Tampa Bay is Florida’s largest estuary, which means it’s one of the top boating destinations in the state. The numerous inlets and hidden waterways surrounding the metropolitan area are perfect for that boater who fancies himself a modern day Spanish explorer - a Ponce de Leon with GPS. Shell Key, Egmont Key, and Anclote Key are all popular boating destinations, and the islands are just a short run from the Tampa / St. Petersburg area. Cruise south out of the mouth of Tampa Bay and it’s just a short hop to Sarasota. Instead of anchoring in Sarasota, however, head over to Siesta Key. The barrier island has one of the top rated beaches in America.

Pensacola / Destin

Pensacola and Destin are located in northwest Florida and part of a region known as the Emerald Coast. This sliver of the Sunshine State is often referred to as "Old Florida", as it has a more laid-back vibe than the bustling Atlantic side of the state. Boaters come to the Emerald Coast for sugar white beaches, picturesque harbors, and deep-sea fishing.

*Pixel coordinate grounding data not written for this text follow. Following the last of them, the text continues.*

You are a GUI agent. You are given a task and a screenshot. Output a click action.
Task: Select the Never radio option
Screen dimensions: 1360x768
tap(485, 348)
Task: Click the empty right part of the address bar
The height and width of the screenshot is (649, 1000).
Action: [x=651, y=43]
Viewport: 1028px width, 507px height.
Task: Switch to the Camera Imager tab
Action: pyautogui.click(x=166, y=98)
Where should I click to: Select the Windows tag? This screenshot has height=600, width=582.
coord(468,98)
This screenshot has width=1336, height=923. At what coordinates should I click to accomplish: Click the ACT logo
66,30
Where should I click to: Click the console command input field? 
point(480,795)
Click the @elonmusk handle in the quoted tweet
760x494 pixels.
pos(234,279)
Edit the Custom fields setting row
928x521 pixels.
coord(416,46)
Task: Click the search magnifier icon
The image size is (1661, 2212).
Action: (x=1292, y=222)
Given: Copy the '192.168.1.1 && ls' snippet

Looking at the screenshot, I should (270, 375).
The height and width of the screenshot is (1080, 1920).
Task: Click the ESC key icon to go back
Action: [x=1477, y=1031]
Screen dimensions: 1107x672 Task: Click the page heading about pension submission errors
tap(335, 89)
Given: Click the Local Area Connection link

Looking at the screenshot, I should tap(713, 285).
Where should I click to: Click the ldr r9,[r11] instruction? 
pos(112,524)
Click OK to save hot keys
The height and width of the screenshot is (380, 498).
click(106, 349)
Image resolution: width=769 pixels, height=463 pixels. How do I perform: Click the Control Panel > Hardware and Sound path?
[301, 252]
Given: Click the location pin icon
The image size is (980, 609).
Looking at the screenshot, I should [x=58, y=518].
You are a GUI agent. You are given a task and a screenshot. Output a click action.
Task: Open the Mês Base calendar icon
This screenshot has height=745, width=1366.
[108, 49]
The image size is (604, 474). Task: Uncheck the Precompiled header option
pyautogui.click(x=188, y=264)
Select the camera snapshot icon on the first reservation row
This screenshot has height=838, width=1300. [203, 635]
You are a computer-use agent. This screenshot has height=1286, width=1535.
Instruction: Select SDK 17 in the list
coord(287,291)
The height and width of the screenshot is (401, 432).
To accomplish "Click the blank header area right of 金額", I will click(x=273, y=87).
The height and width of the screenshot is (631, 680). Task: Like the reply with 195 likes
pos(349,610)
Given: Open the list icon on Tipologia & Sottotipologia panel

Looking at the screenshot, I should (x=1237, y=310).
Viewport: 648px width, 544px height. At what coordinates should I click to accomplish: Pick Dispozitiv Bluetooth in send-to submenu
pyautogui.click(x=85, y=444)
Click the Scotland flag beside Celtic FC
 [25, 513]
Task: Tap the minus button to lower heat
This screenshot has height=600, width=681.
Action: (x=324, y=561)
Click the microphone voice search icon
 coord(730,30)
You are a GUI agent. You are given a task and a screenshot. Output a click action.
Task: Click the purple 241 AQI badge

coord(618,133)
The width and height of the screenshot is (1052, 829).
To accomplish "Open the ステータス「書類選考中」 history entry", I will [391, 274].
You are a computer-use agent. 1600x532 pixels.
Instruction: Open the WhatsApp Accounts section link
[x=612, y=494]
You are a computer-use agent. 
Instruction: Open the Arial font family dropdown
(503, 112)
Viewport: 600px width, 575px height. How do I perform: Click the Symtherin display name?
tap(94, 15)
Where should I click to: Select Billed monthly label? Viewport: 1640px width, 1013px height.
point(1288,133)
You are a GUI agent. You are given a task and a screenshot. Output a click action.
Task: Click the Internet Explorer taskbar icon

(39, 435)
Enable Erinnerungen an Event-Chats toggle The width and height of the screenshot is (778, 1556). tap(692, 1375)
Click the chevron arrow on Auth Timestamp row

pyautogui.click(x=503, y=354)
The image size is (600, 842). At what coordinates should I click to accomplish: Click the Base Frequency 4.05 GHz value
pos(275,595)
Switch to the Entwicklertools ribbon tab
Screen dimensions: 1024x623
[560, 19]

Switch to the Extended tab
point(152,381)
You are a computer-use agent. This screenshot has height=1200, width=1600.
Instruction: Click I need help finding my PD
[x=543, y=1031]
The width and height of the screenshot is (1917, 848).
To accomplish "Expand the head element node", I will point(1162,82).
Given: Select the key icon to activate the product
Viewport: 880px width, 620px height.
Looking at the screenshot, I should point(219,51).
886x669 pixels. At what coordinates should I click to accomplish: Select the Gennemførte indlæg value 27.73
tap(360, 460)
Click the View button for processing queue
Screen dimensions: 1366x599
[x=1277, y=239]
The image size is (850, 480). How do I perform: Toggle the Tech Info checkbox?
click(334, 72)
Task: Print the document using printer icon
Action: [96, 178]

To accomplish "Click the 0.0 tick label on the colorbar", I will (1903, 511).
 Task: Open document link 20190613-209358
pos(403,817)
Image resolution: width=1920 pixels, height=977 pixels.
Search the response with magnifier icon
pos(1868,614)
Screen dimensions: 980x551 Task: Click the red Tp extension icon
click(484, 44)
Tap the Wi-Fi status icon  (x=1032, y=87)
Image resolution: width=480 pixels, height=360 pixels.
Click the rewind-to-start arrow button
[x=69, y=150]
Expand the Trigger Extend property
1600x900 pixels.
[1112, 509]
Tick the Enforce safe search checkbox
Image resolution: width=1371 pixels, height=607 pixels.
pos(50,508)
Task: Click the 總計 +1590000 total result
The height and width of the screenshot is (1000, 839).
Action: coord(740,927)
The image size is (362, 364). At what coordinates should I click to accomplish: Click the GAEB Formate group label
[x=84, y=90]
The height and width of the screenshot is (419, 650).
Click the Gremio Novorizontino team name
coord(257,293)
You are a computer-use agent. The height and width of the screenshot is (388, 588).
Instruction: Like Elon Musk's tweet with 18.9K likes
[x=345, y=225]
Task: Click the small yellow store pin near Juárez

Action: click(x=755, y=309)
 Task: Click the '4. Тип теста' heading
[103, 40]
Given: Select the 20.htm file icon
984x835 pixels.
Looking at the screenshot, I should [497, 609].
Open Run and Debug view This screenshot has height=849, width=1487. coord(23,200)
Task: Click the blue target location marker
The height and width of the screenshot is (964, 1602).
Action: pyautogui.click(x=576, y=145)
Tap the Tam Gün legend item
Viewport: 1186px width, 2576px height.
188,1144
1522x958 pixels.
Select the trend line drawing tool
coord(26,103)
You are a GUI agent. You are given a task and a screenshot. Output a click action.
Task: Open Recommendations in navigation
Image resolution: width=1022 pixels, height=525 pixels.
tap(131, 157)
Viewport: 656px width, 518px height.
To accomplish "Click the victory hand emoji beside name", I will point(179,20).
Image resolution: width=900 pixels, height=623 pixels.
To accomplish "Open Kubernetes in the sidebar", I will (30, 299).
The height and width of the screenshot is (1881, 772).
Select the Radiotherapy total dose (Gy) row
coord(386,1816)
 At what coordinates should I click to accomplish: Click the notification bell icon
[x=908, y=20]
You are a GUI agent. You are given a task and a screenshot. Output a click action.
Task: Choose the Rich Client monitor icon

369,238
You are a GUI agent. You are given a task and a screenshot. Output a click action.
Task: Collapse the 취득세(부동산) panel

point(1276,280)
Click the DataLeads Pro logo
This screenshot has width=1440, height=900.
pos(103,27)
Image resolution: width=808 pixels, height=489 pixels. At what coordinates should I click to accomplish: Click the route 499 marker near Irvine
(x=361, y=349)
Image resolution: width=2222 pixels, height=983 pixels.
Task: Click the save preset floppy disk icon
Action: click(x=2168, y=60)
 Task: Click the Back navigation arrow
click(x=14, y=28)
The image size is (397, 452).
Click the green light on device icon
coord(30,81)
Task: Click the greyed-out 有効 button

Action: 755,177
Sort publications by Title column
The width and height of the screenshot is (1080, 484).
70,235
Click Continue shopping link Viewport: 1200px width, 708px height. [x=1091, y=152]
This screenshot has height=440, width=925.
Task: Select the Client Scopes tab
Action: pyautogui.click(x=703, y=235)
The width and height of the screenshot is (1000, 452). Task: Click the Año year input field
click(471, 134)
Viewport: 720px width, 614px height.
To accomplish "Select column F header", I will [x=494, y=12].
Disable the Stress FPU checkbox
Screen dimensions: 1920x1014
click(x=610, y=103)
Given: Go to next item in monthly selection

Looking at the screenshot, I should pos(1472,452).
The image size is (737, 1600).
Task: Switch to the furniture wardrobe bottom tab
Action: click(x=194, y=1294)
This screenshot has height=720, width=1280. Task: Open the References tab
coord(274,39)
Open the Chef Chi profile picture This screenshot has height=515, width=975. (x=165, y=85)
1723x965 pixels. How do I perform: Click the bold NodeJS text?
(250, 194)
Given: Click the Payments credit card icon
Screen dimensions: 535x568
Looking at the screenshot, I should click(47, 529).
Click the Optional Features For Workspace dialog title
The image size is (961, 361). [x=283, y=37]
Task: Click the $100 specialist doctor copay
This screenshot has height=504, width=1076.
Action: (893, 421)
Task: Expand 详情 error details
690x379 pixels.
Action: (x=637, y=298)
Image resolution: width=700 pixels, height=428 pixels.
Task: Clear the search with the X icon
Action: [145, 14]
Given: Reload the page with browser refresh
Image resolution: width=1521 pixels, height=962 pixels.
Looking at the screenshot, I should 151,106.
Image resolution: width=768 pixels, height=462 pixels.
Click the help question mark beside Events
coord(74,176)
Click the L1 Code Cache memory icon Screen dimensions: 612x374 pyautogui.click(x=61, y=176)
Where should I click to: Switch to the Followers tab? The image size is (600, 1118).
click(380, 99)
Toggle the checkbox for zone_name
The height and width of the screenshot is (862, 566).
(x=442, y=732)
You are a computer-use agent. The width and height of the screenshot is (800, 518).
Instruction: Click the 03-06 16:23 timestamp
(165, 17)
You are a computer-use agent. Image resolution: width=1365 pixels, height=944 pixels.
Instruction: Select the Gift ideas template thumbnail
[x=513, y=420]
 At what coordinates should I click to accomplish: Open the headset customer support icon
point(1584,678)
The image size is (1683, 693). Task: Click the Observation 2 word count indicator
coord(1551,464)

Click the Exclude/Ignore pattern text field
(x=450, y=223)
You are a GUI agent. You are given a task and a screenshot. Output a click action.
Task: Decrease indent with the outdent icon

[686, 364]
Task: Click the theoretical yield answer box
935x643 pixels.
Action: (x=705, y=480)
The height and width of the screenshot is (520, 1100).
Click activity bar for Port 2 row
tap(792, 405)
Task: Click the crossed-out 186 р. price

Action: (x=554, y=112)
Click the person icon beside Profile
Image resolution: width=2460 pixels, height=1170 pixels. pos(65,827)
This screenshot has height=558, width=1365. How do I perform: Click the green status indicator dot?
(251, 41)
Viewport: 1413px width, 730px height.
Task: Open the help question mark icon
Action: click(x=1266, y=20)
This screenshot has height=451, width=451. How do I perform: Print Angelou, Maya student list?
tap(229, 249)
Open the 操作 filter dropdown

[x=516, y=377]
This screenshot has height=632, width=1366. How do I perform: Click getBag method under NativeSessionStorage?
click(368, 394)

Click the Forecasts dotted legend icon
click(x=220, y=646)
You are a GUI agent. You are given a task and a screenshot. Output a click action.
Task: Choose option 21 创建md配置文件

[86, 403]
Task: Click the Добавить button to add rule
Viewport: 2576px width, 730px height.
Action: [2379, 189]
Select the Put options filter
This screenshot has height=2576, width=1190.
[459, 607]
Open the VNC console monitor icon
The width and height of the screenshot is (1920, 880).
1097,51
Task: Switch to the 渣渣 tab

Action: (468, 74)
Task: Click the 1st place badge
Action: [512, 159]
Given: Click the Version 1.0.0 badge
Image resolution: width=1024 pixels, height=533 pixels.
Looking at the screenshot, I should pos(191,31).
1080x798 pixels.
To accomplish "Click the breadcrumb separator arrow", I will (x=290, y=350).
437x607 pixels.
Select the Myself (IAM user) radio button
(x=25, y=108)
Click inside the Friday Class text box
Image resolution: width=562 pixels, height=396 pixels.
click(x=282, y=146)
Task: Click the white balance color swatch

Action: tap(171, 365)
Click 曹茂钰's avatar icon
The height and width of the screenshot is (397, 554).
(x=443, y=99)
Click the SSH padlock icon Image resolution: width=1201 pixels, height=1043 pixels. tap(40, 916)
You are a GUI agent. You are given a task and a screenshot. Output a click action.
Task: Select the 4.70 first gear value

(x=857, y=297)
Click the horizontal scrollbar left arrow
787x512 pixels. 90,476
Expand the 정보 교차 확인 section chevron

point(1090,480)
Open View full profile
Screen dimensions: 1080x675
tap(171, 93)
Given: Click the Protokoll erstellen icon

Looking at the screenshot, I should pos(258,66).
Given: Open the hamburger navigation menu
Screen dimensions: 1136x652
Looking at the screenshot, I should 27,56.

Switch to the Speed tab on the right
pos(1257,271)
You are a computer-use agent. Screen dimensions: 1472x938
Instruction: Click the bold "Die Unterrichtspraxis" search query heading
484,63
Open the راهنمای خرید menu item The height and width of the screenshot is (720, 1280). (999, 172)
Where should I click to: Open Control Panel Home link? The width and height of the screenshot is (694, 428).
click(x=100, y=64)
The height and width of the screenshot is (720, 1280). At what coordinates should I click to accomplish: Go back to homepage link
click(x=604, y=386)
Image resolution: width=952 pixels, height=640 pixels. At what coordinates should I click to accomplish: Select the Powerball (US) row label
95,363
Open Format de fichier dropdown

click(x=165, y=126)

Pensacola has a long sailing tradition, and many sailing magazines have named it as the top rated port in the Gulf for cruising. Destin, on the other hand, has been called the World's Luckiest Fishing Village. Of course, how Destin really earned this title is anyone’s case, but it certainly has the ring of a classic fishing story. Still, cruise 10 miles beyond Destin’s East Pass and the red snapper always seem to be biting. With 27-miles of sun-kissed shoreline – which, in turn, is packed with 27-miles of Coppertone-kissed bodies during Spring Break – Panama City Beach is a must stop boating destination, especially if you want to flaunt that new Viking yacht.

The Florida Keys and Key West

There's no better place to cruise and island hop than the Florida Keys. It’s 125 miles from Biscayne National Park to Key West, and whether you enjoy snorkeling reefs and shipwrecks, fishing for tarpon, or simply relaxing with a run-runner in a beautiful port, each island and cay has something unique to offer. But don’t kill the engine or take down the sails once you reach the marina at Key West. From the southernmost tip of the United States, it’s just a 70-mile run to the Dry Tortugas – a small group of islands where Ernest Hemingway liked to fish. It's also home to Fort Jefferson and a national park.